Any uploaded bam that is not coordinate sorted results in a dataset with unsorted.bam assigned as the datatype. The index cannot be downloaded (server error). This data _does_ work directly with Galaxy's tools as of release 18.09.

Workaround for users until the index issue is corrected:

_If you plan to use the BAM dataset(s) in Galaxy_, tools will coordinate sort the data during runtime (using temporary files/indexes). _No datatype changes or other modifications are needed by the end user._ Avoid changing the datatype to bam with Edit Attributes > Datatype, or an unstable dataset will be created and downstream tools will pause (or fail). The datatype must remain as unsorted.bam or be changed back to that (as needed). Alternatively, follow the steps for next item (create a coordinate-sorted BAM), _starting with a dataset having the unsorted.bam dataype_.
_If you need to download the BAM index_, the data will need to be coordinate-sorted first. For both options, the result will be a new dataset with the "SO:coordinate" header in the BAM dataset, the bam datatype assigned, and a downloadable index available under the disc icon.
- Option 1: Per-dataset, click on the pencil icon to reach the Edit Attributes tabs. Click into the second one (Edit Attributes > Convert). The BAM can be converted to a coordinate or queryname sorted BAM, but if you need an index to download, choose _coordinate-sort_.
- Option 2: Use the tool Picard SortSam or Samtools sort to sort by coordinate.

History with test data: https://usegalaxy.org:/u/jen/h/test-history-bam-upload-best

Reported at Biostars (thank you!): https://biostar.usegalaxy.org/p/29842

ping @martenson (thanks for help getting this fixed!)

areupload kinbug

Source

jennaj

All 13 comments

This data cannot be used with tools

It'll be auto-converted if you select the file as input.
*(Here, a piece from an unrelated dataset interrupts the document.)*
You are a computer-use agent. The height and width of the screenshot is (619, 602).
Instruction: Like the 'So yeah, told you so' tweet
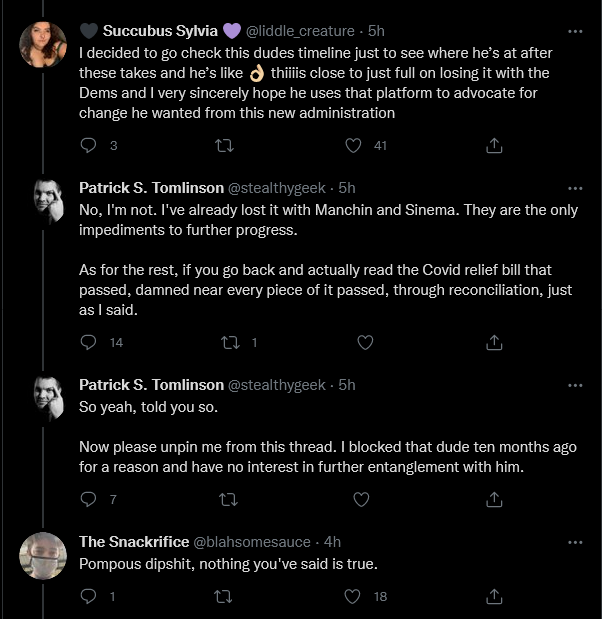coord(361,500)
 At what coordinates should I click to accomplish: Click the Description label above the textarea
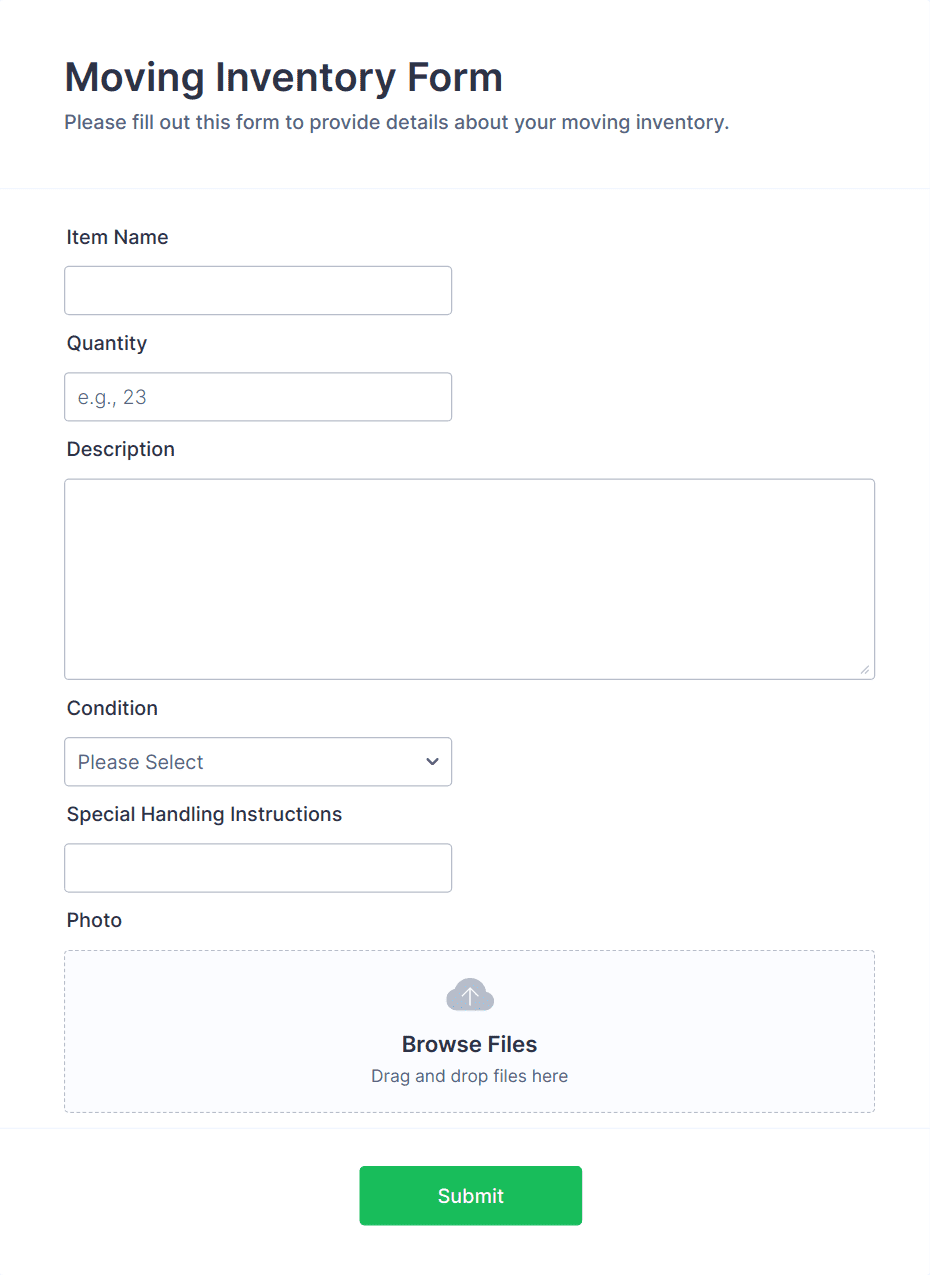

the index cannot be downloaded.

right, we can fix this.

Workaround for users until fixed:

If you want to manually convert, don't use picard, go to edit attributes -> convert -> bam.

mvdbeek on 30 Oct 2018

@mvdbeek The original bam was not coordinate sorted and the peak view + download of these bams are not either. I think the sort is needed -- am I missing something?

jennaj on 30 Oct 2018

Right, so why would the upload change that? If you need it sorted it'll be auto converted.

mvdbeek on 30 Oct 2018

To elaborate a bit on this, Galaxy used to have just a single BAM datatype that was loosely defined as coordinate sorted, but nothing really enforced this. Tools that would consume bam files and expect them to be coordinate sorted would fail or give wrong results when fed a bam file that wasn't sorted.
What we used to do on when setting metadata for bam files is check whether the file needs grooming, and eventually sort in place.
This had some problems:

This check wasn't very reliable and was dependent on the samtools version, which led to server to server and file to file differences. Not great for reproducibility (although we have at least fixed the server-to-server differences by controlling the pysam version).
We used to set metadata after we sniffed a file, so the conversion can only happen if we detect a coordinate-sorted bam file
We start seeing long metadata run times if a file had to be converted

Now we have additional unsorted and queryname sorted datatypes. If we upload these we sniff them as the datatype that they really are. If they are needed in another sort-order they will be automatically converted if you run a job that needs them in another sort order.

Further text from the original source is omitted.